AB 2801 — Photos Required (effective April 1, 2025)

California landlords must now provide photographs with any deduction itemization. They need: (1) photos taken at move-out showing the alleged damage, and (2) for any repair charge, photos taken after the repair was completed. No photos = invalid deduction. Ask for the photos in writing; their refusal is strong evidence in small claims court.

AB 12 — One-Month Deposit Cap (effective July 1, 2024)

For most California rentals (furnished and unfurnished alike), the security deposit is now capped at one month's rent. This applies to new leases signed on or after July 1, 2024. Small landlords (owning ≤2 properties with ≤4 units total) may still charge up to two months' rent, with limited exceptions. If your landlord charged you more than one month's rent as a deposit on a lease signed after the effective date, that's likely a violation.

Frequently Asked Questions

Where can I get a free California security deposit demand letter template?

DepositBack's free demand letter generator drafts a customized letter for you in about 5 minutes, citing the specific California Civil Code §1950.5 subsections that apply to your case based on the deduction type you select.
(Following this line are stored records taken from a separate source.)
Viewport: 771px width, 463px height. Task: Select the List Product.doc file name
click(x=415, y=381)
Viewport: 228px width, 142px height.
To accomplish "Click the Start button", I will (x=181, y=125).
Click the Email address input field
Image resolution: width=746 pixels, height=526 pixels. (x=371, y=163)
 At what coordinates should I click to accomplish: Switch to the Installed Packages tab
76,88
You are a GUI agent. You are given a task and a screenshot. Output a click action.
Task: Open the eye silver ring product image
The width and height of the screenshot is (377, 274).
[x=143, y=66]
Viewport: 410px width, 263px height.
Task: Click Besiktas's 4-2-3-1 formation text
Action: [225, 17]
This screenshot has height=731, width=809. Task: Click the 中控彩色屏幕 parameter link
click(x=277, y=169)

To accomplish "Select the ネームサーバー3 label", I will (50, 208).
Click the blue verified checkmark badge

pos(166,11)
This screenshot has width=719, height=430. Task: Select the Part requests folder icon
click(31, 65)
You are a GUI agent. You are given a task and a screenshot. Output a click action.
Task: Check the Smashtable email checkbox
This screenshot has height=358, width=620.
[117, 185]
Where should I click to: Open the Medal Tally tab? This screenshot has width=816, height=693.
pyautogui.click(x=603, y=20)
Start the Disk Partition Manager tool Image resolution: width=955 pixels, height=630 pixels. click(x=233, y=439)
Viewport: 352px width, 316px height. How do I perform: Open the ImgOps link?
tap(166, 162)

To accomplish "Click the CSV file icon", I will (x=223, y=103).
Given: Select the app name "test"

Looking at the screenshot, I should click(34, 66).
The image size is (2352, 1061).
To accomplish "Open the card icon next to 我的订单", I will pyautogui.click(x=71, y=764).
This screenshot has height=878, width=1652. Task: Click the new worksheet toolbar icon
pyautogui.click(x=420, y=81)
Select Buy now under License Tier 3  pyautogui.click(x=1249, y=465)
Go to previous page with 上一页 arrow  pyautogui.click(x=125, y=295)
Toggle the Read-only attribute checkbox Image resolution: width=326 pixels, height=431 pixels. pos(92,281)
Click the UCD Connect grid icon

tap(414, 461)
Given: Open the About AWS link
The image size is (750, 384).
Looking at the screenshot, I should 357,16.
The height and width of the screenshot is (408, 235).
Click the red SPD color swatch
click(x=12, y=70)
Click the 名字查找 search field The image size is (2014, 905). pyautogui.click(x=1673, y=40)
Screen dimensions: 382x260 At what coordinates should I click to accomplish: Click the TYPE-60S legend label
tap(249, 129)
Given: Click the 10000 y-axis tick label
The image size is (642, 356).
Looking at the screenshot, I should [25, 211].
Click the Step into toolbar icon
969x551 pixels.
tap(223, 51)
The PDF is free to download; optional certified mailing is $35. The complete written template (which you can copy and adapt yourself) is also published in this guide above.

What should a California security deposit demand letter include?

An effective demand letter includes: your name and current address, the rental property address and tenancy dates, the deposit amount paid and any amount returned, the specific amount demanded, citations to California Civil Code §1950.5, a deadline to respond (typically 15-30 days), notice that you will pursue small claims court, and reference to the 2x bad faith penalty under §1950.5(l).

Should I send my demand letter by certified mail?

Yes — USPS Certified Mail with Return Receipt is strongly recommended. The signed receipt is admissible evidence in small claims court that your landlord received the letter, the delivery date establishes when your response deadline began, and certified mail signals seriousness in a way that often prompts faster response.

How long should I give my landlord to respond to a demand letter?

15-30 days is standard. Less than 15 days may appear unreasonable to a judge; more than 30 unnecessarily delays your case. 30 days is the most common deadline and is also when the DepositBack money-back guarantee kicks in.

Can I write the demand letter myself or do I need a lawyer?

You can write it yourself. California small claims court does not allow attorneys at the hearing, and a well-cited demand letter is typically enough to resolve the dispute without court. If you want help, DepositBack's free demand letter generator drafts a letter citing the exact §1950.5 provisions your landlord violated — based on the reasons you select.

What percentage of landlords actually respond to a demand letter?

Roughly 70-80% of landlords respond and pay (in full or partially) within two weeks of receiving a properly worded demand letter that cites specific §1950.5 subsections via Certified Mail. The threat of small claims court plus the 2x bad-faith penalty under §1950.5(l) is enough motivation for most landlords to settle rather than litigate.